WORK ORDER: Go over the entries below line by line, copying each one that contains the word "icon".

[Pixel coordinate grounding data]
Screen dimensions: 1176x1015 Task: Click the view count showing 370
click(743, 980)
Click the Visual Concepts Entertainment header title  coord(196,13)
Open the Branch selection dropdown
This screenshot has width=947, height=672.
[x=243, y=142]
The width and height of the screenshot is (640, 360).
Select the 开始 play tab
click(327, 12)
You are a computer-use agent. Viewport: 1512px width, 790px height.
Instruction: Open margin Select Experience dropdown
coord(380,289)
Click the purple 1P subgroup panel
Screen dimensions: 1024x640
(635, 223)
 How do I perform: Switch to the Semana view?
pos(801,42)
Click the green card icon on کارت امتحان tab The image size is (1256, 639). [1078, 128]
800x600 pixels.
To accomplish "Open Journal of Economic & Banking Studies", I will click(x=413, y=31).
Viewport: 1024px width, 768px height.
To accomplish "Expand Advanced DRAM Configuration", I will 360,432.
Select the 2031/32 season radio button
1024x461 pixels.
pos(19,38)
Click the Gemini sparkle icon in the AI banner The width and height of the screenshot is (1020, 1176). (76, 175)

TASK RESULT:
Click the green card icon on کارت امتحان tab The image size is (1256, 639). [1078, 128]
Click the Gemini sparkle icon in the AI banner The width and height of the screenshot is (1020, 1176). (76, 175)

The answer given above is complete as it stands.